● **SELECTED TEXT**
Improving 3D Printed Gears With… Hot Water

Being able to print out custom gears is one area where 3D printing can really shine, and [Karl Lew] has been busy doing exactly that with pinion gears printed in PLA and mounted to stepper motor shafts, but there are tradeoffs. Pinion gears need to grip a motor shaft tightly – normally done with a screw through the gear and onto the motor shaft. But a motor and its shaft can get quite warm when doing a lot of work, and a tight screw on a hot motor’s shaft will transmit that heat into the PLA, which can then deform.

[Karl Lew] managed to improve things in an unusual way: using a hot water bath to anneal the gear while it is attached to the stepper shaft. Annealing PLA has the effect of increasing the crystallinity of the material, which – according to an article going into some detail about the process of annealing PLA – increases stiffness, strength, and heat deflection. The annealing process also shrinks the part slightly, which happens to result in a very tight joint made between the gear and the slotted stepper shaft if the gear is annealed while connected to the motor.

● **EXERCISE INSTRUCTIONS**
1/ Decide whether each statement agrees with the article on annealing printed gears. Answer yes or no, and quote the words from the article that settle it.
(a) A pinion gear is normally held on a motor shaft by a screw through the gear.
(b) Annealing makes a PLA part expand slightly.
(c) The gear is annealed in hot water while still attached to the stepper shaft.
2/ Extend the article on annealing printed gears with the next few sentences, picking up after its final sentence.

● **RECORDS SUPPLIED**
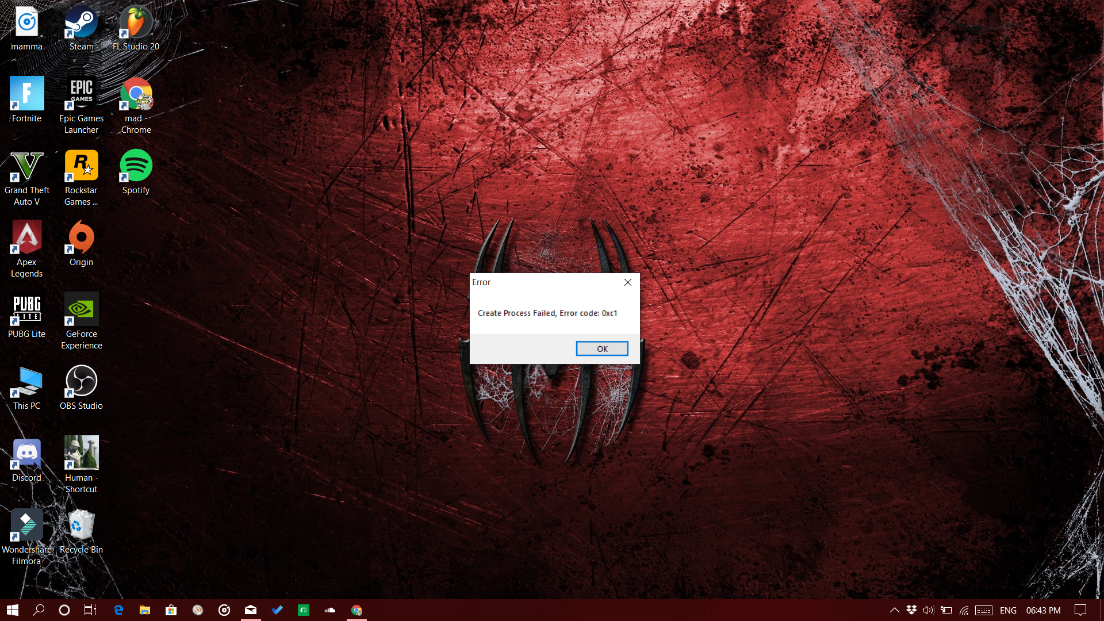Select the OBS Studio shortcut
Viewport: 1104px width, 621px height.
tap(81, 388)

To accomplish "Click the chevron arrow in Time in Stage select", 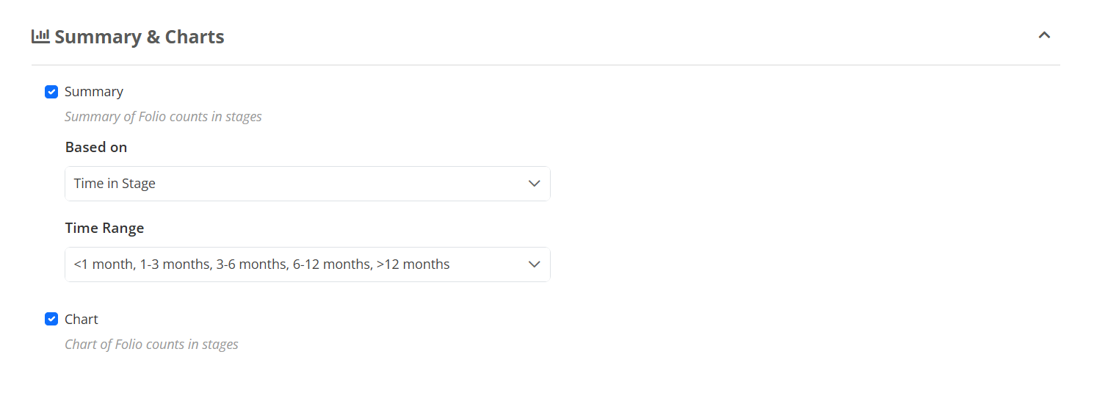I will (535, 184).
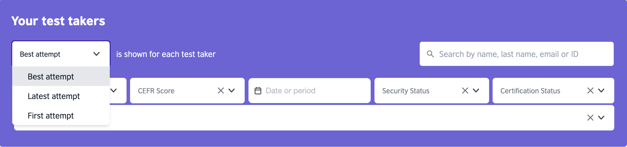Viewport: 627px width, 147px height.
Task: Focus the search by name or ID field
Action: tap(516, 54)
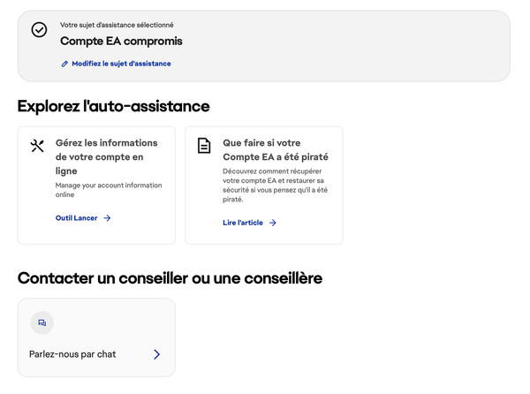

● **OUTPUTS IN ORDER**
1/
(a) Yes: "normally done with a screw through the gear and onto the motor shaft"
(b) No: "The annealing process also shrinks the part slightly"
(c) Yes: "using a hot water bath to anneal the gear while it is attached to the stepper shaft"

2/
[Karl Lew]’s wiki page on PLA annealing sums up the important parts of his test:

Attach your pinion gear to the stepper shaft with a loose set screw and anneal it for 50 minutes at 160°F/71°C water using double air-evacuated plastic bags (e.g., Ziploc). In this case, we are making use of the shrinkage associated with annealing. Part shrinkage is normally a bad thing, but here we are using it to good effect to obtain a solid and tight joint with a slotted stepper shaft. Be sure to use high-infill (80% or greater) for annealed pinion gears. Shaft-annealed pinion gears require little or no set screw tension to stay in place on a slotted drive shaft.

If using hot water to improve the gear side of things is too low-tech, there’s always converting the motor itself into a closed-loop stepper servo to complete the upgrade circle.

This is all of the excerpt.